Mimi Gets a Grandpa
- Author: Viveca Sundvall
- Original title: Mimmi får en farfar
- Illustrator: Eva Eriksson
- Cover artist: Eva Eriksson
- Language: Swedish
- Series: Mimmi
- Genre: Children's literature
- Published: 1990
- Publisher: Rabén & Sjögren
- Publication place: Sweden
- Preceded by: Miljonären Mårtenson
- Followed by: Mera Mimmi

= Mimi Gets a Grandpa =

1990 children's book by Viveca Sundvall

Mimi Gets a Grandpa (Mimmi får en farfar) is a 1990 children's book by Viveca Sundvall and the tenth book in the Mimmi series.

Originally written in Swedish, it has since been translated into and published in English.

==Plot==
It is autumn and Mimmi is a seven and a half years old girl, while Roberta Karlsson is nine years old.
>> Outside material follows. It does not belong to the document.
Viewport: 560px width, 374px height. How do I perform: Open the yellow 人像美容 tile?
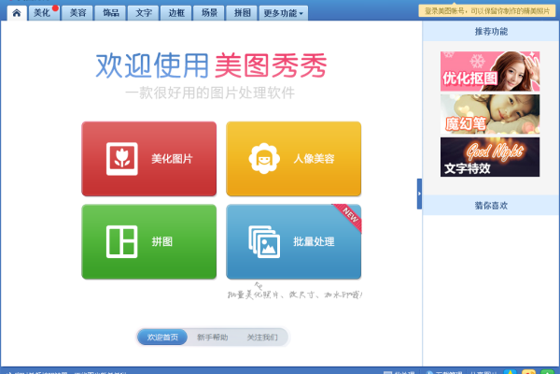(293, 159)
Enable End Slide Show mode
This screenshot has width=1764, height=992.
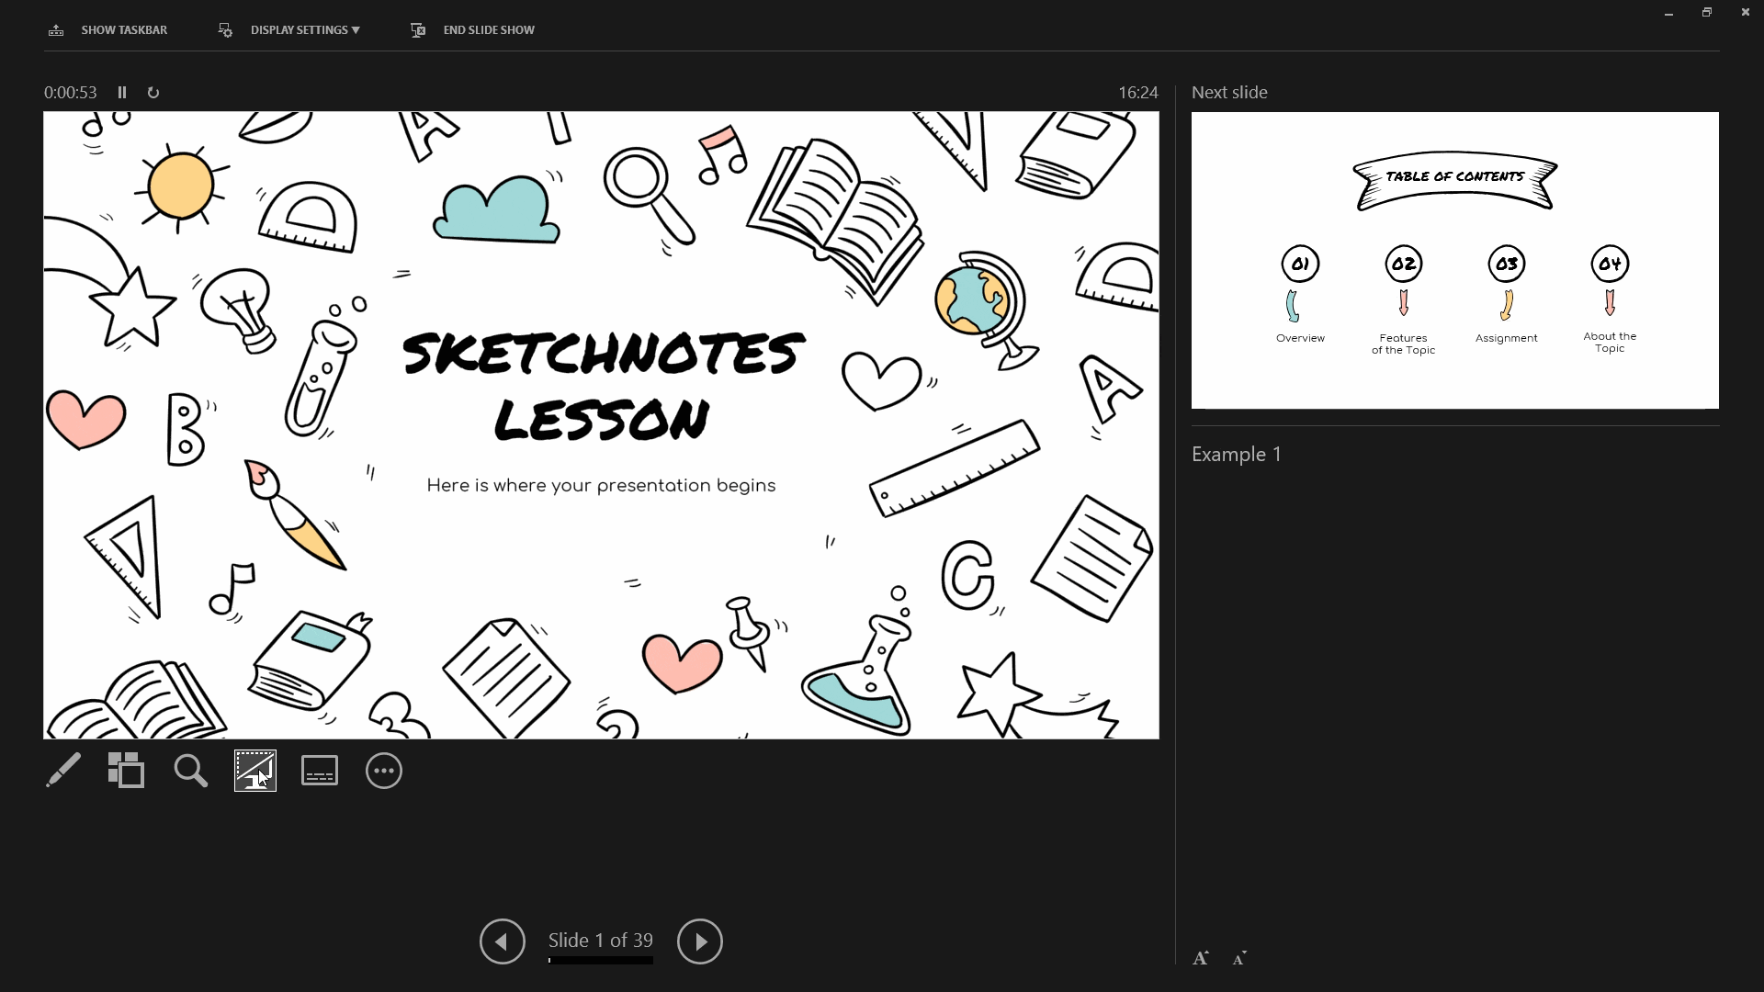click(474, 29)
They believe that Enok, who runs a shoestore, is a criminal. They follow him across the path towards a forest glade where he goes fishing at a tarn. Enok discovers the girls, and they begin to talk, before Enok returns to the store.

Mimmi and Roberta sneak into the shoe store and hide. Suddenly Enok activates the lights, discovering the girls. It appears Enok is no criminal and he becomes like a grandfather to the girls.